Akhlak Mulia
Imam Ibnu Sirin suatu saat bertanya
kepada seseorang, “Bagaimana kabarmu?” Orang itu balik bertanya,
“Bagaimana jika ada orang yang memiliki hutang 500 dirham, sedangkan ia
juga harus menanggung nafkah keluarga?”
Ibnu Sirin paham. Ia pun segera masuk ke
rumah dan keluar kembali dengan membawa uang 1000 dirham (sekitar Rp
70.000.000,-) hingga tidak ada sisa uang di rumahnya. Lalu ia berkata,
“Ini untuk melunasi hutangmu 500 dan untuk menafkahi keluargamu 500.”
(Al-Ghazali, Ihya’ ‘Ulum ad-Din, 6/1052).
Imam Ahmad bin Hanbal suatu saat ditanya mengenai masalah wara’
(sifat kehati-hatian terhadap dosa). Beliau menjawab, “Aku
beristighfar kepada Allah. Tidak halal bagiku untuk berbicara masalah wara’,
sedangkan aku makan dari Pasar Baghdad. Bisyr bin al-Harits layak untuk
memberikan jawaban kepadamu mengenai hal itu, karena ia tidak makan
dari Pasar Baghdad.” (Al-Bidayah wa an-Nihayah, X/297).

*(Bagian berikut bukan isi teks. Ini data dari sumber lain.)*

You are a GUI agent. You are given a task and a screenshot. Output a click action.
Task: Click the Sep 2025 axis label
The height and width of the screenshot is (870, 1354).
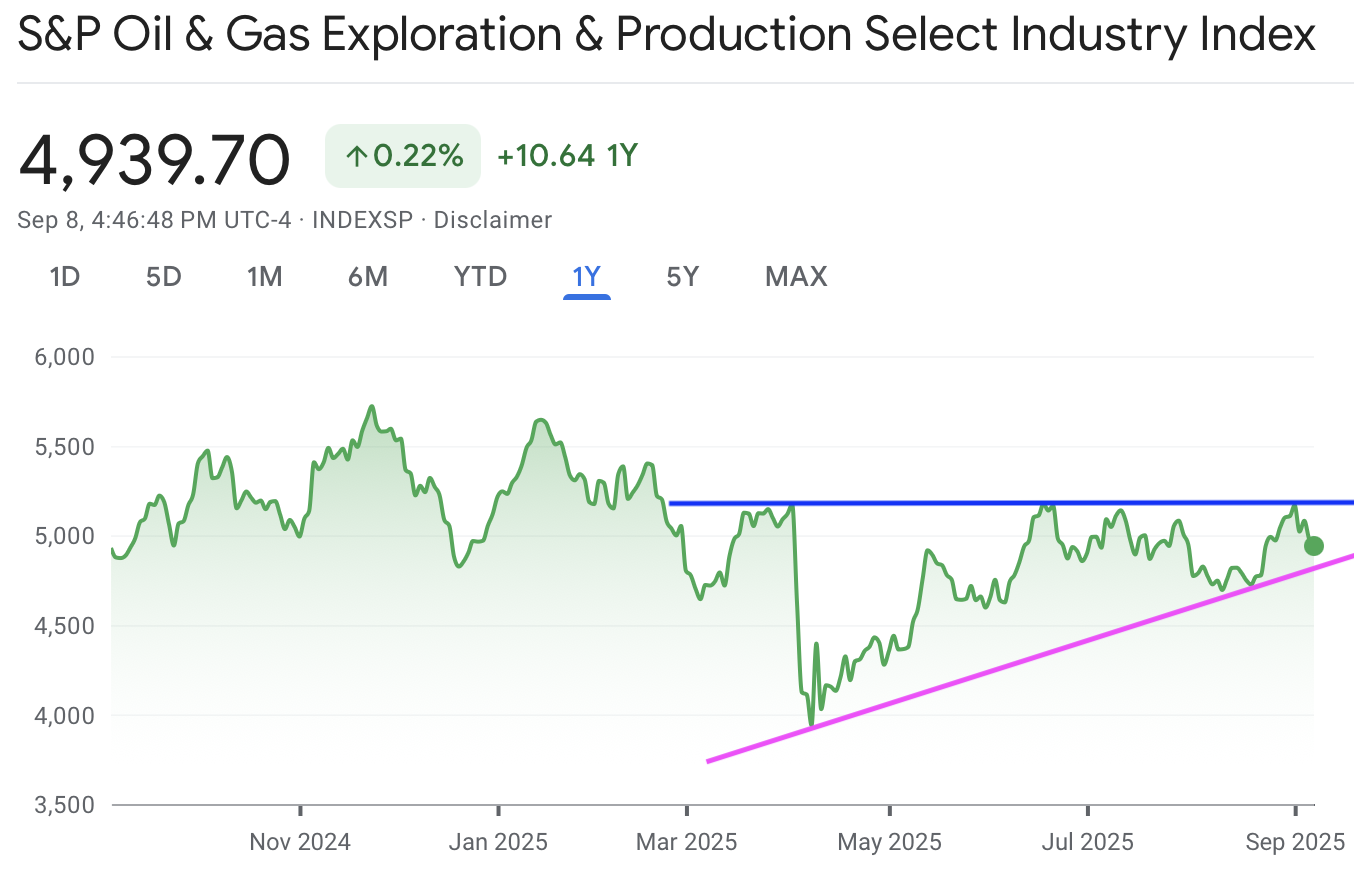pyautogui.click(x=1295, y=842)
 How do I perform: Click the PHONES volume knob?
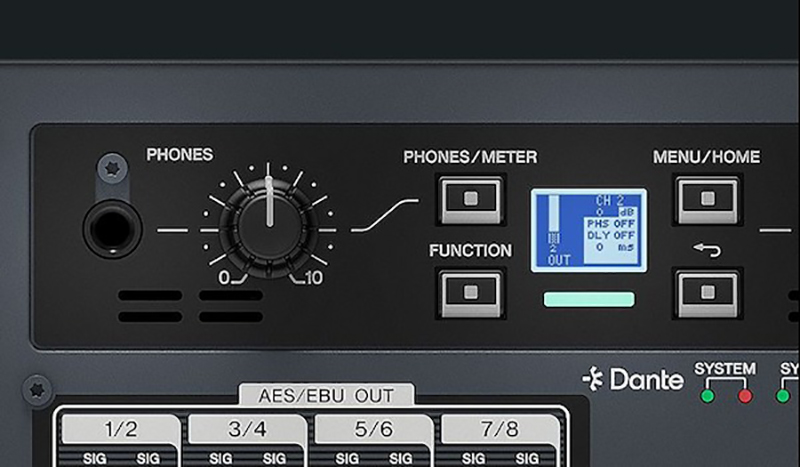[x=268, y=217]
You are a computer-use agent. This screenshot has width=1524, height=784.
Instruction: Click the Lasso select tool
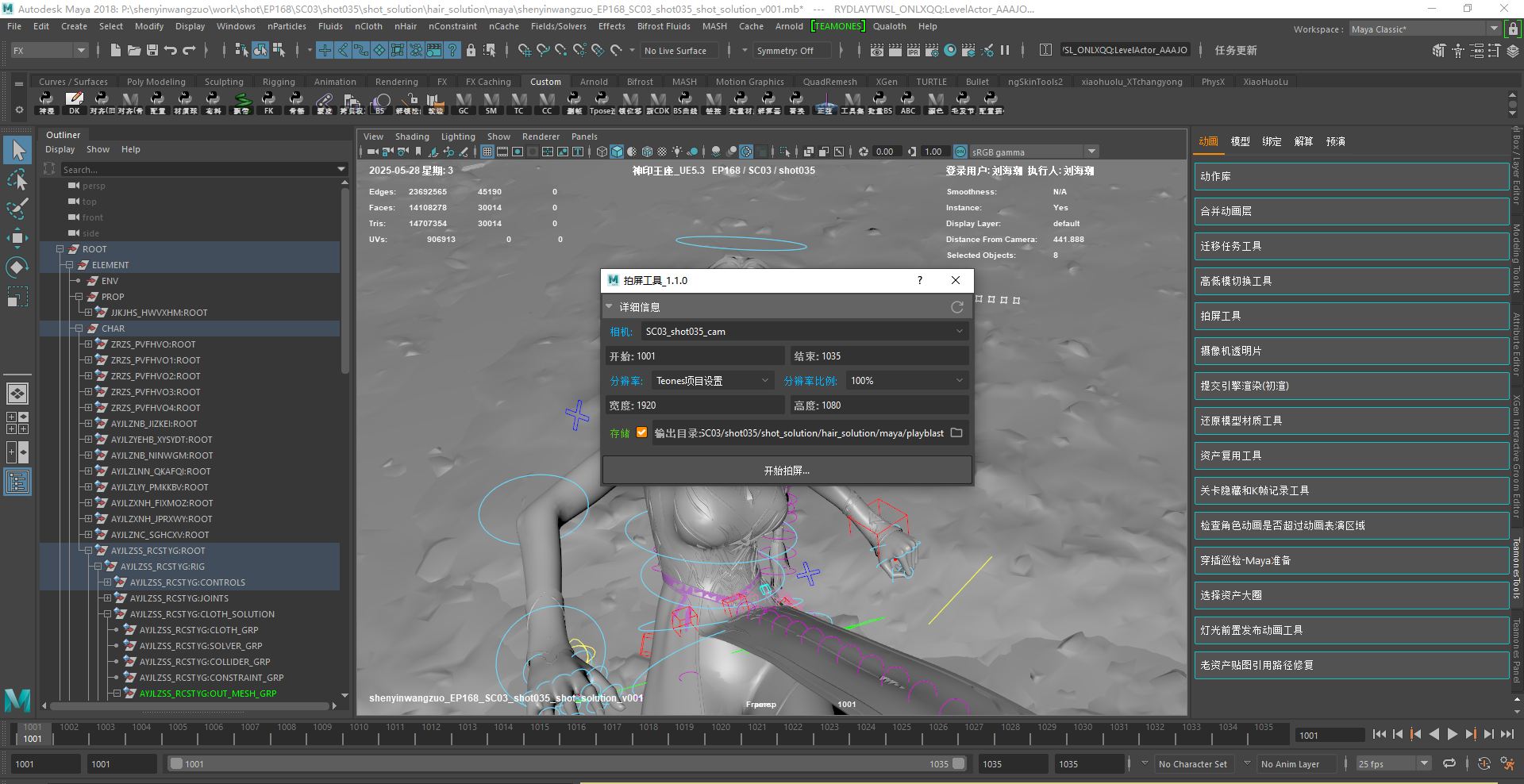pyautogui.click(x=17, y=180)
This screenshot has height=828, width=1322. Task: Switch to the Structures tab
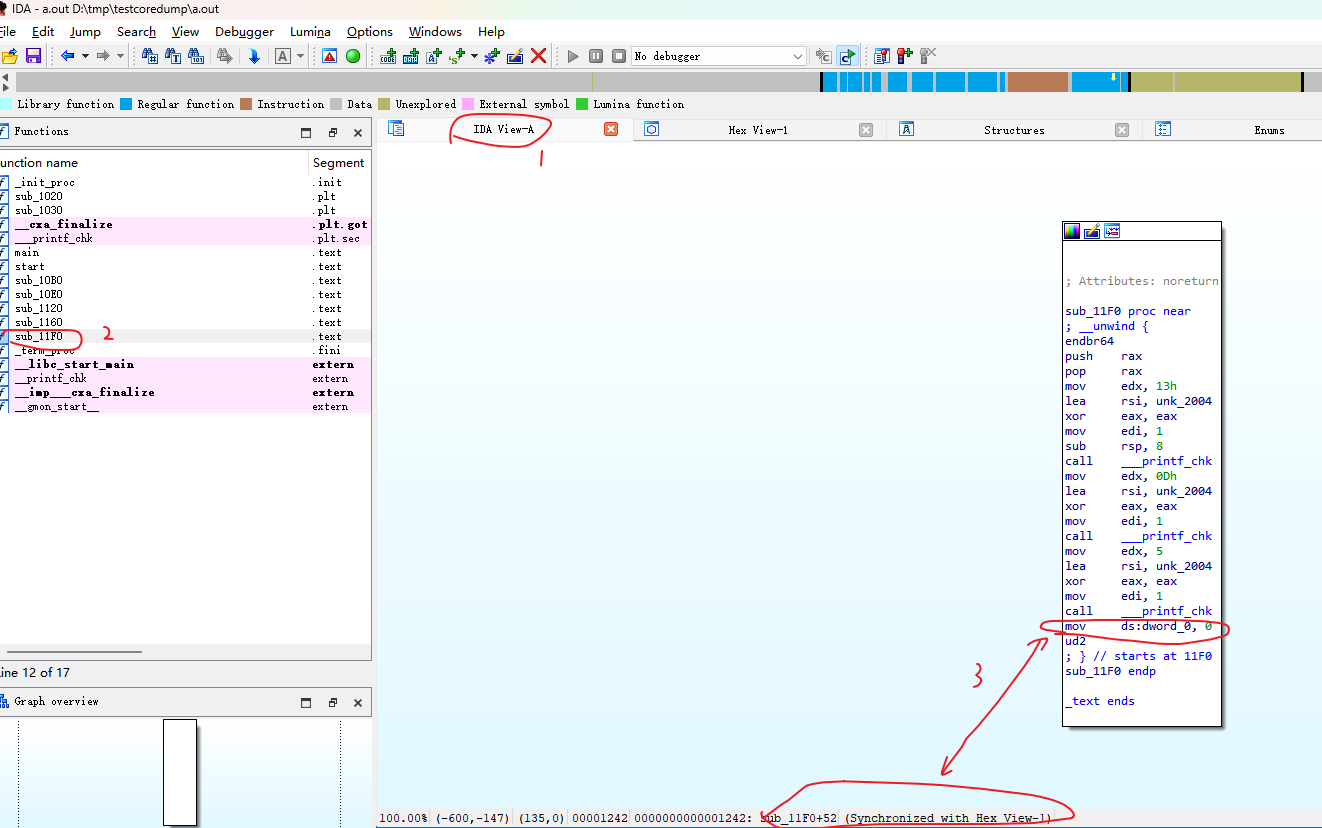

Imam Hasan al-Bashri sering meng-ghibah
dirinya sendiri dengan mengatakan, “Kamu ini suka berkata-kata dengan
perkataan orang-orang shalih yang selalu taat dalam beribadah, sedangkan
engkau melakukan perbuatan orang-orang fasik, munafik dan mereka yang
suka pamer!” (Tanbih al-Mughtarrin, hlm. 9).
Muhammad bin Sa’ad adalah seorang ulama
zuhud. Suatu saat, tanpa disadari beberapa uang dinarnya—yang bernilai
jutaan rupiah jika dikurskan saat ini—jatuh dan hilang. Ia lalu berusaha
mengajak seorang pengayak tepung untuk mencari uang tersebut. Akhirnya,
beliau menemukan kembali uangnya. Namun, ia malah berkata sendiri
kepada dirinya, “Apakah di dunia ini hanya ada dinarmu saja?”
Seketika, uang itu pun ia tinggalkan. Ia lalu berkata kepada si pengayak, “Dinar itu menjadi milikmu.” (Tarikh Baghdad, 5/15).
Sultan Murad II, salah
seorang penguasa Khilafah Utsmaniyah, telah memilih guru-guru khusus
yang bertugas mendidik putranya. Salah satunya adalah Syaikh Ahmad bin
Ismail al-Kaurani. Sultan Murad II sekaligus memberi Syaikh al-Kaurani
pemukul, yang sewaktu-waktu bisa digunakan memukul Muhammad kecil jika
ia melakukan pembangkangan (Nashr al-Kabir Muhammad al-Fatih, hlm. 40-41).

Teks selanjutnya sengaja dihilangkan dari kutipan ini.